**ACTION ITEM:** With the pictures left out, please write out exactly each line from the one containing "Image resolution: width=145" through the end of the material.

**INPUT DATA:**

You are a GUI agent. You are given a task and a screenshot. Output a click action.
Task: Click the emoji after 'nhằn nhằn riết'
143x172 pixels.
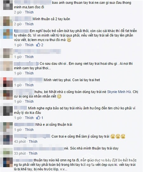click(59, 96)
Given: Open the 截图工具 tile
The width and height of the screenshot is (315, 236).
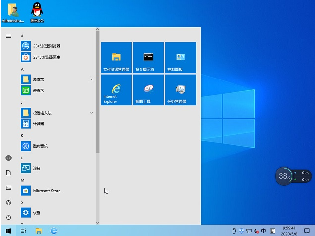Looking at the screenshot, I should coord(148,90).
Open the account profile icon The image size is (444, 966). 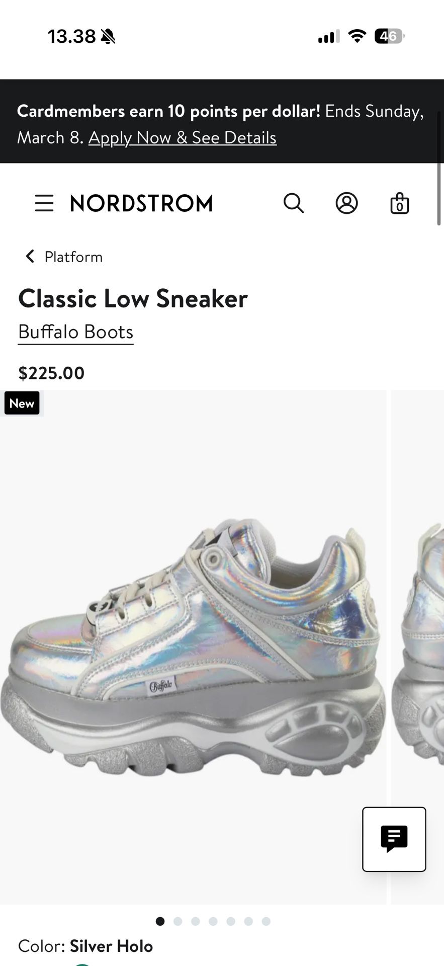pyautogui.click(x=347, y=203)
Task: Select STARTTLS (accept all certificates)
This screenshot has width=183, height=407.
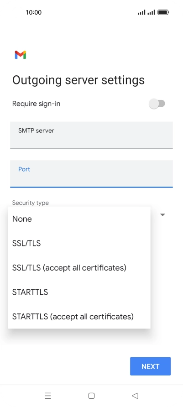Action: click(x=79, y=317)
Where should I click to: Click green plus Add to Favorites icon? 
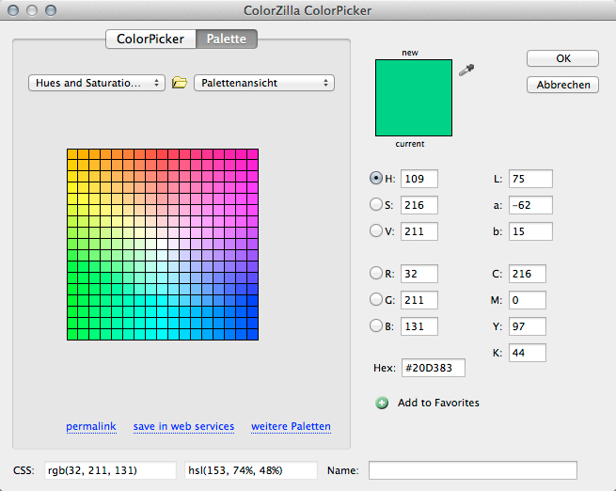382,403
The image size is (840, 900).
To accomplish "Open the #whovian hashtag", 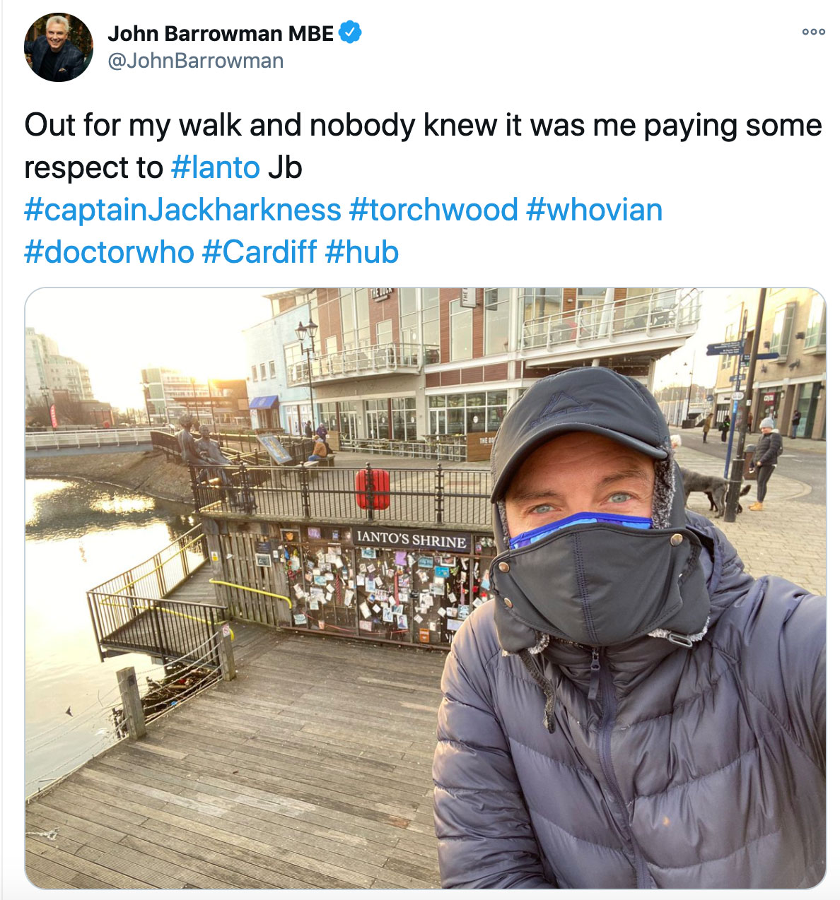I will pyautogui.click(x=595, y=210).
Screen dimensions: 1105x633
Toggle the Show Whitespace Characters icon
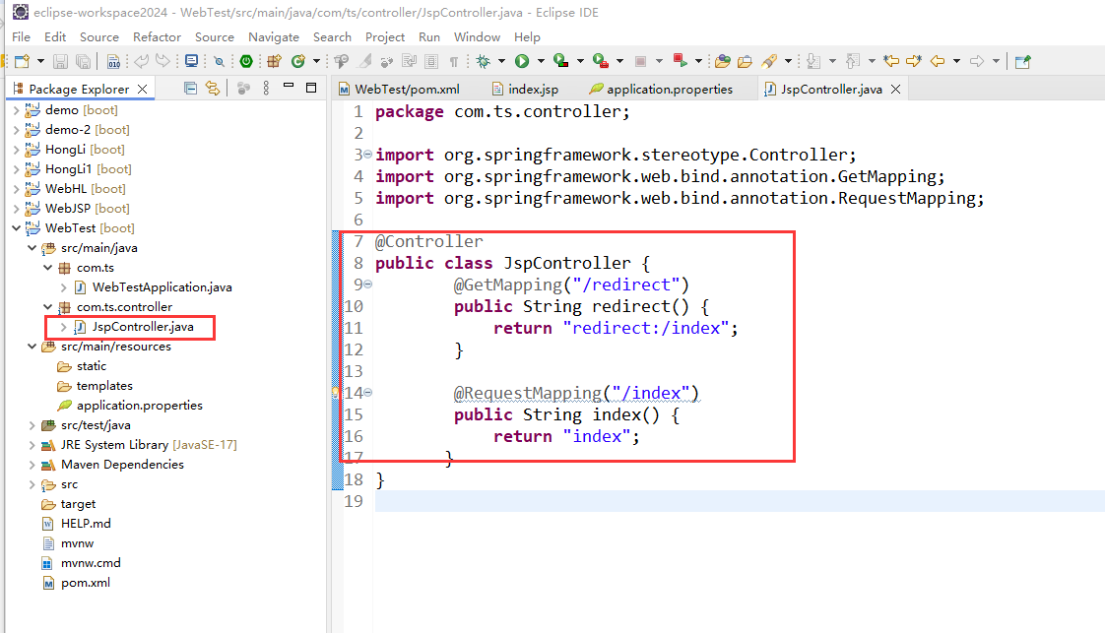[453, 60]
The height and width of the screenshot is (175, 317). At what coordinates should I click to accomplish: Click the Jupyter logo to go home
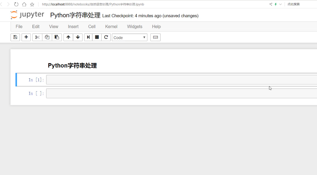(x=27, y=15)
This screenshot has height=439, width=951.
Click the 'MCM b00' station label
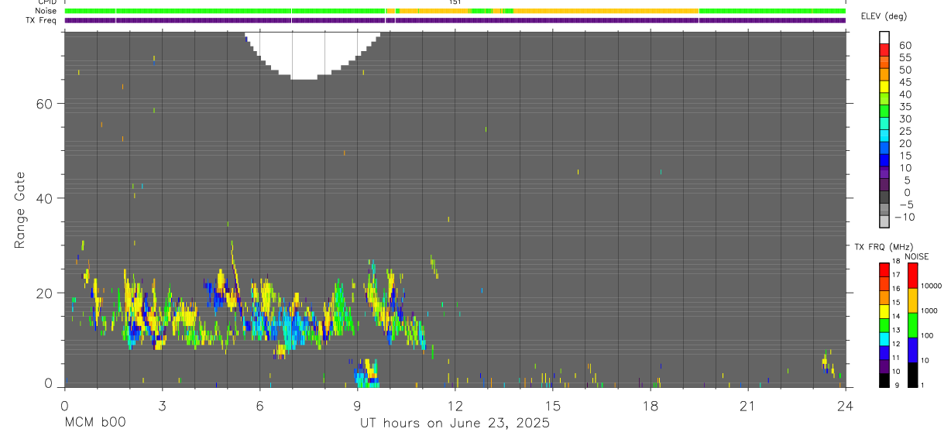click(x=94, y=423)
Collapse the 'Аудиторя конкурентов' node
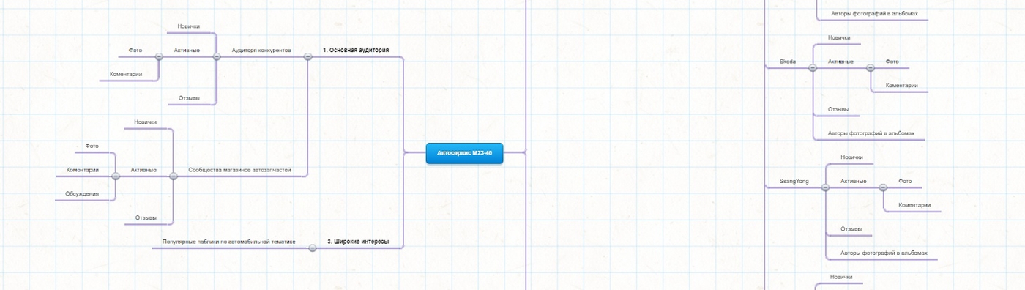This screenshot has width=1025, height=290. [x=216, y=56]
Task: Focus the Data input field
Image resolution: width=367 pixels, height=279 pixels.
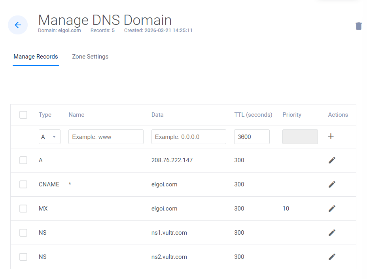Action: pyautogui.click(x=189, y=137)
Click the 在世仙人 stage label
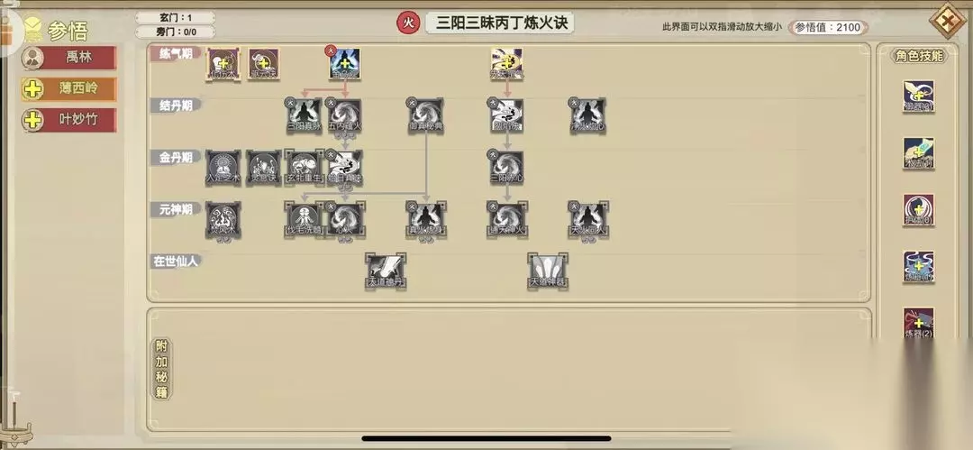This screenshot has width=973, height=450. [176, 261]
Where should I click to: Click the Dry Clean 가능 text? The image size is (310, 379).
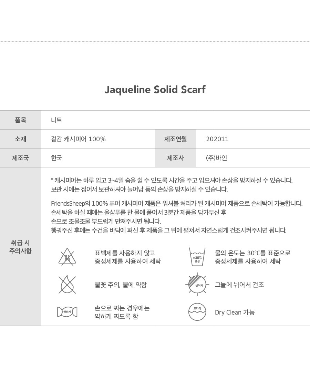coord(235,313)
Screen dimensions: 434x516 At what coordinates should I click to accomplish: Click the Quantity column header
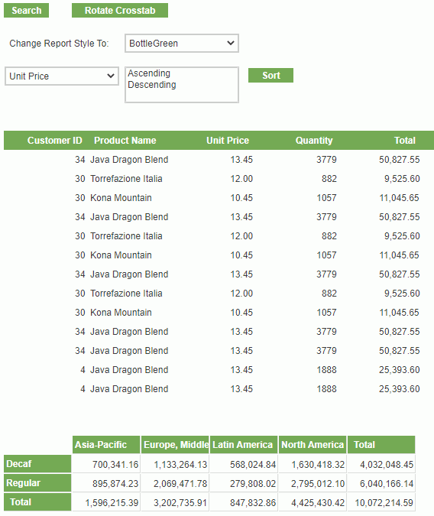click(x=314, y=141)
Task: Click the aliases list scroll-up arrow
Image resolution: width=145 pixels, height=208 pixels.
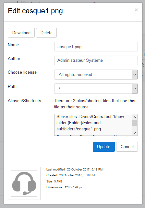Action: tap(135, 117)
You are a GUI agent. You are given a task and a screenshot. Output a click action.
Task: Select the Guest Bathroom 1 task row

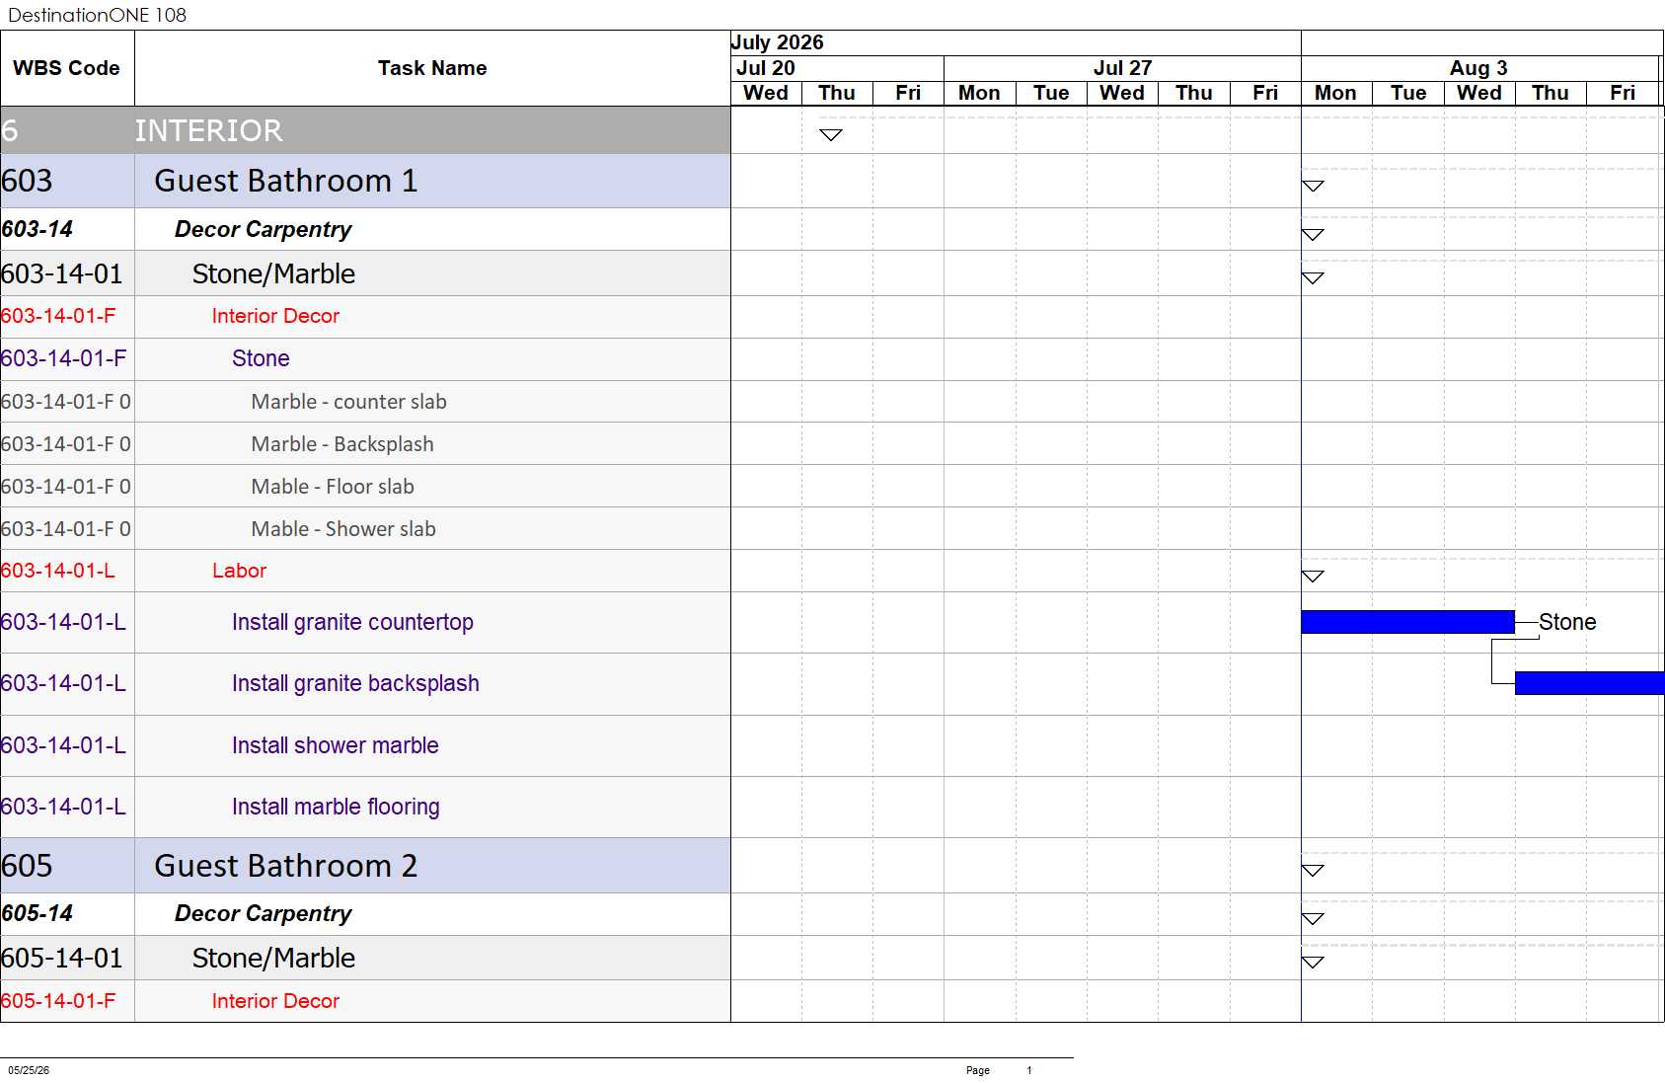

**ANSWER BELOW:**
Image resolution: width=145 pixels, height=208 pixels.
Action: tap(135, 117)
You are a GUI agent. You are given a task and a screenshot. Output a click action.
Task: Select the Guest Bathroom 1 task row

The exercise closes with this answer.